The research surveyed 100 individuals from a range of brokers, managing agents and syndicates and found the majority (78%) have a vision and digital strategy that is well communicated across the business. However, the research uncovered that executing on the strategy is difficult, with nearly half (43%) of those questioned feeling they were falling behind the competition.
The need for change is understood
The need for change is clearly understood by those in the London Markets, with two thirds of respondents seeing investment in innovation as key to success. Yet, while 50 per cent stated they are up-to-date in the adoption of the latest technology and processes in their industry, many are concerned by emerging competition: 63% of respondents identified that new entrants are more agile due to their technology; 69% of respondents also confirmed that if they do not invest they will be left behind.

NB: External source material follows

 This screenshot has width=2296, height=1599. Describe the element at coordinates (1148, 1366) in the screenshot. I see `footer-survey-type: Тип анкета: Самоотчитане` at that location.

“Continuous incremental change will get you where you need to be.”
Kim Gray, Head of Insurance & Head of Diversity & Inclusion at NTT DATA UK said: “The London speciality insurance market is the leading global hub for insurance and reinsurance, but that enviable position is under serious threat from other hubs and tech start-ups with a much lower cost base. They are smaller and more agile, making them better able to embrace technological change, and the resulting step-change, in improved customer service that smart new digital systems promise.”
ROI on change is still lacking and execution barriers prove problematic
The research confirmed that 85% of respondents saw little benefit delivered through the historic implementation of change. The same number of respondents stated they have not seen any significant cost savings by implementing new technology.
The challenges in execution include legacy technology (53%), inconsistent data (66%) and a lack of understanding on how to use that technology to an advantage (48%). Additionally, two thirds identified their change functions and personnel lacked empowerment and were unable to push through the change required for success.
Kim Gray concluded: “The research makes it clear that the London Markets understands the requirement of change and the majority have a vision and strategy in place to maximise on the opportunity the change agenda presents. However, having a strategy is one thing, but implementing it is quite another. The good news is, there are ways around these constraints, such as ensuring buy-in from all key stakeholders at all levels and managing for outcomes, not just activities.
Moreover – when it comes to executing to reach your vision – rather than focusing on ‘big concept’ projects, The London Markets must focus on easy-to-implement solutions that target key business problems in an agile way. Continuous incremental change will get you where you need to be.”